+++ Information given

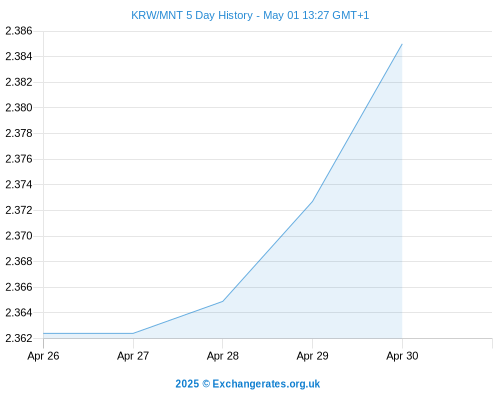Click the line data point at Apr 27
Image resolution: width=495 pixels, height=400 pixels.
tap(133, 333)
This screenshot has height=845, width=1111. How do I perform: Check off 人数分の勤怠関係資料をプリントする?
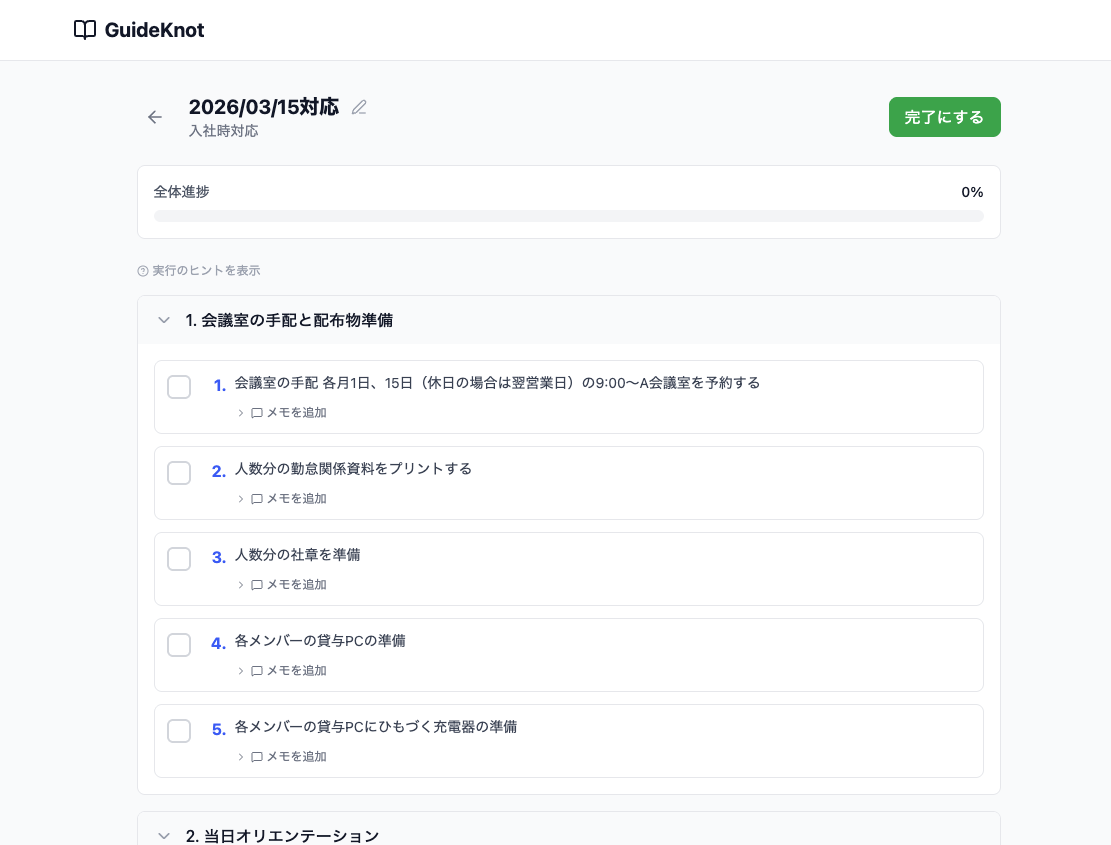pos(179,473)
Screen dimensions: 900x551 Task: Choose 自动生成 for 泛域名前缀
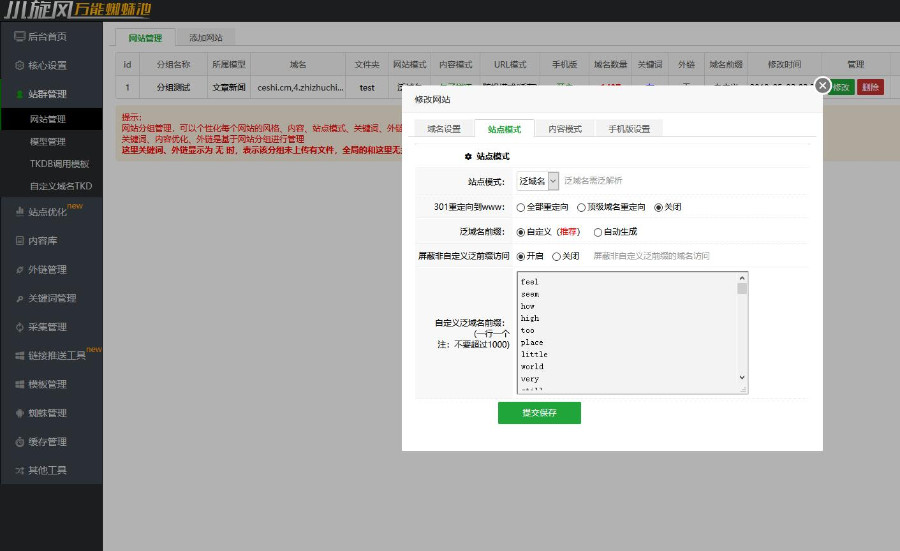(598, 231)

++++++

Exercise goal
Nothing is needed beyond an exact transcription of the lines from the one containing "This screenshot has" to the end of the entries above, with the pictures omitted.

Exercise output
This screenshot has height=845, width=1111. How do I perform: Check off 人数分の勤怠関係資料をプリントする?
pos(179,473)
Screen dimensions: 900x551 Task: Choose 自动生成 for 泛域名前缀
(598, 231)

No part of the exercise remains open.